# [Exercise directions]
These entries are to be retyped in full, word for word.

# [Data for the task]

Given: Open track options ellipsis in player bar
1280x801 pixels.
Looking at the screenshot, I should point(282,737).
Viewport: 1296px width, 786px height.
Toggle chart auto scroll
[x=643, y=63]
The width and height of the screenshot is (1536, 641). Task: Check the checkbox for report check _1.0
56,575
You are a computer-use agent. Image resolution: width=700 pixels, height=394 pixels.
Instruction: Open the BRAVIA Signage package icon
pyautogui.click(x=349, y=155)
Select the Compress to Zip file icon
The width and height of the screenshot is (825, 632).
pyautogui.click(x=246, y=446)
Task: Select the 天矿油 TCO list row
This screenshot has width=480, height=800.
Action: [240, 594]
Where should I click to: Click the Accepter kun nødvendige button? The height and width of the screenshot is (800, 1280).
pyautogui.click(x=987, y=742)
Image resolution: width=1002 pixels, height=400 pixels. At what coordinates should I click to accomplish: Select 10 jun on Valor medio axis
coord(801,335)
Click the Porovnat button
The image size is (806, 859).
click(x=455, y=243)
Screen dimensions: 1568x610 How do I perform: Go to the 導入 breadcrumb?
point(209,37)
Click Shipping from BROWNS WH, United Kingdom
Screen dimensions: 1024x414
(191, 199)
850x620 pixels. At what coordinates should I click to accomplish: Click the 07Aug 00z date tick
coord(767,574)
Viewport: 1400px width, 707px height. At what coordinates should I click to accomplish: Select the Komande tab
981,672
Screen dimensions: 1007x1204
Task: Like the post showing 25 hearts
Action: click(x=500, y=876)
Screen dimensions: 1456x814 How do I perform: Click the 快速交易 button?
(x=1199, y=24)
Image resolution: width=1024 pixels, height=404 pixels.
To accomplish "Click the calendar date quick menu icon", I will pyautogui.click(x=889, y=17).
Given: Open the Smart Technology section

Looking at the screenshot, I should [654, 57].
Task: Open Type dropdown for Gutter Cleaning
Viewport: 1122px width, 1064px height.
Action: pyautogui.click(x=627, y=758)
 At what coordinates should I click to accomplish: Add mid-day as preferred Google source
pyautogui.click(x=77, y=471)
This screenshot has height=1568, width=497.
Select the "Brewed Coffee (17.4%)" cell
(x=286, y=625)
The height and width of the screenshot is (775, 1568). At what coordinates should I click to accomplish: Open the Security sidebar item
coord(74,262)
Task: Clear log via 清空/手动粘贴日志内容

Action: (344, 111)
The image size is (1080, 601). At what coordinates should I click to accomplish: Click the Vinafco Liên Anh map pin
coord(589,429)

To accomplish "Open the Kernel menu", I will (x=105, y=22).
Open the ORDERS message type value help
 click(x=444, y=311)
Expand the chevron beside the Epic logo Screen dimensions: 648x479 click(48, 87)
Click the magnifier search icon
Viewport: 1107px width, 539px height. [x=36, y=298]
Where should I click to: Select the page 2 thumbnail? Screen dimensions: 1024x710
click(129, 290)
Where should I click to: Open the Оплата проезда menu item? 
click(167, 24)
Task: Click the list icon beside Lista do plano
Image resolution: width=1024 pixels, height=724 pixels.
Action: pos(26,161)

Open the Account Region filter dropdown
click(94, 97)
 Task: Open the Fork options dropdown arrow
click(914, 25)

# [Final answer]
Given: Open track options ellipsis in player bar
1280x801 pixels.
Looking at the screenshot, I should point(282,737).
Viewport: 1296px width, 786px height.
Toggle chart auto scroll
[x=643, y=63]
The width and height of the screenshot is (1536, 641). Task: Check the checkbox for report check _1.0
56,575
You are a computer-use agent. Image resolution: width=700 pixels, height=394 pixels.
Instruction: Open the BRAVIA Signage package icon
pyautogui.click(x=349, y=155)
Select the Compress to Zip file icon
The width and height of the screenshot is (825, 632).
pyautogui.click(x=246, y=446)
Task: Select the 天矿油 TCO list row
This screenshot has width=480, height=800.
Action: [240, 594]
Where should I click to: Click the Accepter kun nødvendige button? The height and width of the screenshot is (800, 1280).
pyautogui.click(x=987, y=742)
Image resolution: width=1002 pixels, height=400 pixels. At what coordinates should I click to accomplish: Select 10 jun on Valor medio axis
coord(801,335)
Click the Porovnat button
The image size is (806, 859).
click(x=455, y=243)
Screen dimensions: 1568x610 How do I perform: Go to the 導入 breadcrumb?
point(209,37)
Click Shipping from BROWNS WH, United Kingdom
Screen dimensions: 1024x414
(191, 199)
850x620 pixels. At what coordinates should I click to accomplish: Click the 07Aug 00z date tick
coord(767,574)
Viewport: 1400px width, 707px height. At what coordinates should I click to accomplish: Select the Komande tab
981,672
Screen dimensions: 1007x1204
Task: Like the post showing 25 hearts
Action: click(x=500, y=876)
Screen dimensions: 1456x814 How do I perform: Click the 快速交易 button?
(x=1199, y=24)
Image resolution: width=1024 pixels, height=404 pixels.
To accomplish "Click the calendar date quick menu icon", I will pyautogui.click(x=889, y=17).
Given: Open the Smart Technology section

Looking at the screenshot, I should [654, 57].
Task: Open Type dropdown for Gutter Cleaning
Viewport: 1122px width, 1064px height.
Action: pyautogui.click(x=627, y=758)
 At what coordinates should I click to accomplish: Add mid-day as preferred Google source
pyautogui.click(x=77, y=471)
This screenshot has height=1568, width=497.
Select the "Brewed Coffee (17.4%)" cell
(x=286, y=625)
The height and width of the screenshot is (775, 1568). At what coordinates should I click to accomplish: Open the Security sidebar item
coord(74,262)
Task: Clear log via 清空/手动粘贴日志内容

Action: (344, 111)
The image size is (1080, 601). At what coordinates should I click to accomplish: Click the Vinafco Liên Anh map pin
coord(589,429)

To accomplish "Open the Kernel menu", I will (x=105, y=22).
Open the ORDERS message type value help
 click(x=444, y=311)
Expand the chevron beside the Epic logo Screen dimensions: 648x479 click(48, 87)
Click the magnifier search icon
Viewport: 1107px width, 539px height. [x=36, y=298]
Where should I click to: Select the page 2 thumbnail? Screen dimensions: 1024x710
click(129, 290)
Where should I click to: Open the Оплата проезда menu item? 
click(167, 24)
Task: Click the list icon beside Lista do plano
Image resolution: width=1024 pixels, height=724 pixels.
Action: pos(26,161)

Open the Account Region filter dropdown
click(94, 97)
 Task: Open the Fork options dropdown arrow
click(914, 25)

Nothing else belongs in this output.